The 5-year overall survival rate was 90% for patients with Hodgkin lymphoma and 89% for patients with DLBCL. Patients with classic Hodgkin lymphoma had an almost 10-fold increased risk for late mortality compared with the general population (standardized mortality ratio [SMR], 9.6), and those with DLBCL had a 3.4-fold higher risk for late mortality (SMR, 3.4).
Relapsed disease accounted for more than 4 in 10 late deaths that occurred in patients with classic Hodgkin lymphoma (44%) and DLBCL (43%).
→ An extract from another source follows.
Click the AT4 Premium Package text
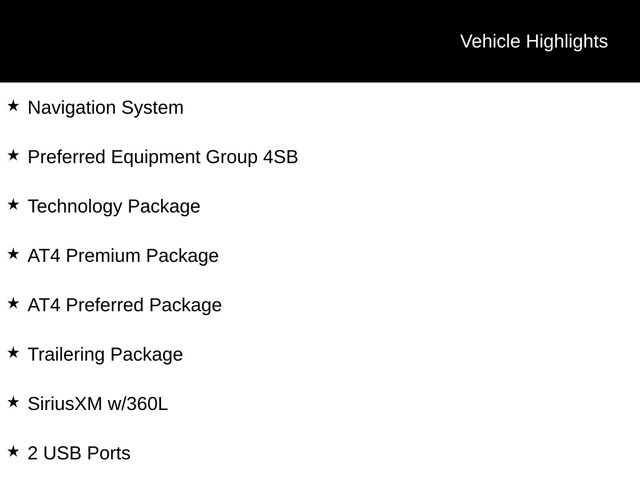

A multivariate model showed that for patients with classic Hodgkin lymphoma, older age (P < .001), male sex (P = .039), a Karnofsky score of < 90% at time of transplant (P = .011), total body irradiation exposure (P < .001), and a higher number of lines of chemotherapy before transplant (P = .015) were all risk factors for overall mortality. Increased risk for non-relapse mortality was associated with older age (P < .0001), a Karnofsky score < 90% at transplant (P = .011), and total body irradiation exposure (P < .0001). Among patients with DLBCL, only older age (P < .001) and total body irradiation exposure (P = .013) were associated with overall mortality and non-relapse mortality.
At least one late effect was reported in 9% of patients. Only 2% of patients had two or more late effects. The most frequently reported nonmalignant late effects were endocrine impairments, including hypothyroidism (n = 50), diabetes (n = 23), and gonadal dysfunction (n = 16). Second malignant neoplasms were found in 44 patients with classic Hodgkin lymphoma and 61 patients with DLBCL.
“Our results, in combination with prior data, support the need for continued long-term follow-up of patients after auto-HCT to screen for late effects,” the researchers wrote.